Excerpt to read =>
- - -

We had just left an exhibition opening at the Metropolitan Museum in New York, and we were walking down a length of wide steps to the street.

My friend was a little taller than my shoulder. Raven black hair fell to her shoulders; it was parted in the middle and she was always brushing it back. The ridgeline of her nose was straight, almost sharp. She wore lipstick lightly, like the first blush on an apple. Her eyes were a deep blue, the color of sky at dusk before the blue turns black. She wore a raincoat, a Burberry and by chance I wore one too, but with the collar up.  It was late fall. A few leaves scattered over the pavement and there was a nip in the air. We did not wear hats. She was married.

We were talking about some inconsequential happening at the party. An acquaintance from the opening passed us with a wave. My friend kept talking, almost whispering, about the people at the exhibition and I leaned my head over to hear her soft voice, and put my arm around her. She smelled fresh as the fall evening we were stepping into. No perfume. She laughed about a quip she heard and I did too and she looked up. I looked down, and it happened. We brought our lips together.

It was our first kiss, about three seconds long. Gentle, soft. No lust or desire or force but our lips vibrated. It was an instant commingling of…what? Our souls? Our being. A past life shared?

She tucked her head into my shoulder and, arms around each other; we walked north along Fifth Avenue. We said nothing.I shouldn’t say walked; we floated. We had found what all of us ever want, even if for a few moments. My body pulsed, my psyche, my soul, id, whatever it is, sang.

POP! WHACK! THOWP! I woke wide-eyed, sat up in bed. Alone, of course. I looked at the clock. 6 AM …A DREAM!

‘WHO WAS THAT???’

Never had a kiss so charged me.

Suzanne was the first girl I kissed. She was skinny, wore her hair in pigtails, and I think she was blind in one eye. I liked her. We were on the ground looking at the clouds, as kids will do. I leaned over and grabbed her shoulder.

‘I am going to kiss you!’

She smiled.

I said it again as if a threat.

‘ I am going to kiss you!’

‘Go ahead,’ she said, and giggled.

I pecked her lips, fast as a snake striking. I pulled back, stood up and ran. I was six years old.

The next kiss was five years later. Lil was 13. We were at a night picnic, on a Connecticut pond, sitting on a bench, very close, touching each other. We were looking at a glowworm I held in my hand. Suddenly we looked at each other and kissed—a very chaste, tender, kiss. Sex was not on my mind and I don’t think on hers. Frankly, I didn’t know a helluva lot about sex. It was a kiss of the moment turned magical by the moon mirrored on the pond’s surface. Lil and I weren’t that close and I never kissed her again. Then my family moved away.

- - -

Stored rows =>

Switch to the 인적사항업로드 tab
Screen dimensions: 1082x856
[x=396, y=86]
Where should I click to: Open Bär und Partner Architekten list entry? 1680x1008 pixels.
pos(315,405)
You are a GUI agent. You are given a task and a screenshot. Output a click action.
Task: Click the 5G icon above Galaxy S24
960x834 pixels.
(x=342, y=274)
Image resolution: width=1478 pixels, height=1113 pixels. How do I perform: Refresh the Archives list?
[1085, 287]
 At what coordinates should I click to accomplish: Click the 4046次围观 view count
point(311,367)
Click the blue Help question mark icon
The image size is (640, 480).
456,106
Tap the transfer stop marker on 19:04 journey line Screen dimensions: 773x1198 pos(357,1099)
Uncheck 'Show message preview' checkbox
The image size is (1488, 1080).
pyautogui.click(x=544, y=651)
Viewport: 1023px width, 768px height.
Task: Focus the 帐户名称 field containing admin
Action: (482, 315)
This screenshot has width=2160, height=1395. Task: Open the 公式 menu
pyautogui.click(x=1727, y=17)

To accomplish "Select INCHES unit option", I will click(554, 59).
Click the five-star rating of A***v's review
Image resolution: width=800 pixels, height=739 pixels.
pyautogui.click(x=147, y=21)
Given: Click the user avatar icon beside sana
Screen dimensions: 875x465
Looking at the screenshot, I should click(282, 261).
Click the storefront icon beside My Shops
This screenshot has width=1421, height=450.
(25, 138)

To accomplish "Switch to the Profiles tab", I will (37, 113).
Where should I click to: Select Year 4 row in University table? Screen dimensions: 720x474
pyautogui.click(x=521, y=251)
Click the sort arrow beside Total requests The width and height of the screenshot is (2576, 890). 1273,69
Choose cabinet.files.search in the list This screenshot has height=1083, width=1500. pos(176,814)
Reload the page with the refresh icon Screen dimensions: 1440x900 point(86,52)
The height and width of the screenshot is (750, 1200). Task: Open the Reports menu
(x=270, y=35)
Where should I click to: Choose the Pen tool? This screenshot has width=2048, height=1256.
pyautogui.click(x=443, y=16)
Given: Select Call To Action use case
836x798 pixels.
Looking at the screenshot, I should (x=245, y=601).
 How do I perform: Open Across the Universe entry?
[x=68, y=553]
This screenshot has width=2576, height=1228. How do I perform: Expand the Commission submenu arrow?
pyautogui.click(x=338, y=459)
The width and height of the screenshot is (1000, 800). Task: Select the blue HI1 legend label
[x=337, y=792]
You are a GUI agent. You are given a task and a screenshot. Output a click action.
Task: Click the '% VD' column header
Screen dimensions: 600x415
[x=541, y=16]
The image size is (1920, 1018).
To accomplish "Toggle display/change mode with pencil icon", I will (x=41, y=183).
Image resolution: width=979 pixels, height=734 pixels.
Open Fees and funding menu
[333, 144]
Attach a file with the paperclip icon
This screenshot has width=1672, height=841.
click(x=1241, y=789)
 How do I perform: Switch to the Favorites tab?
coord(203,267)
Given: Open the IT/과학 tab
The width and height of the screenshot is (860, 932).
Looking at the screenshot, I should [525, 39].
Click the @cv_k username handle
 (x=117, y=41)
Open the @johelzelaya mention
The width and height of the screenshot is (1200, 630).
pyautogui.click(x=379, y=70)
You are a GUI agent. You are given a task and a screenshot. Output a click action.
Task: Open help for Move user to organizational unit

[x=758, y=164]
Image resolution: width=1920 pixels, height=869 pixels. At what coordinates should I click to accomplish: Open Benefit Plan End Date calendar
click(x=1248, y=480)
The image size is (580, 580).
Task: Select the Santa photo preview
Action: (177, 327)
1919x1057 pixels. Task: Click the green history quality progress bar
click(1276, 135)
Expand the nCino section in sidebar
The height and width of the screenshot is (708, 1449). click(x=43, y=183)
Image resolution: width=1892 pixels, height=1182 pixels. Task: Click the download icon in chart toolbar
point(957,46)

- - -

Stated exercise =>
Continue the piece above about remembered kisses, starting right after its last sentence.

Reply =>
Post puberty kisses were, ahh…moister. Sometimes I licked my lips and my tongue probed. Lust and hormones took charge, and finally I was deep inside a woman on a couple of fronts. All sex, and that was the way it was for a while. If I were Philip Roth, I wouldn’t be writing about kisses.

So who, I wondered was this woman of my dream? My ex wife, she had a thin kiss. I can recall a few that were sloppy. Some kissed too hard and sucked. So did I. Then there were the greeting kisses, more like a chicken pecking up corn kernels. And pretend kisses, with women I didn’t want to particularly kiss, or even touch. And then there were  those out-of- control passionate explorations.

There was one woman whose first kiss was like my dream but her kiss was reserved; she was hiding something.

Most of my dreams take place when I was younger and lived in New York City.  Perhaps I passed the woman of the dream kiss on the street and we had eye contact, perhaps it was the airline stewardess on that trans-Atlantic flight, and I didn’t have the courage to ask her out, but I could feel this electricity between us.

I just don’t know. I lay back in bed, that early morning, shortly after 6 AM, and thought about the dream. Sex was not the force—it was the sharing of a different emotion that was detached from our senses, although that is where it began.

This woman of the dream kiss. She lives within my imagination.  That kiss is a yearning for some sort of enrichment that swims under our physical and emotional planes.

And you…have you experienced such a kiss?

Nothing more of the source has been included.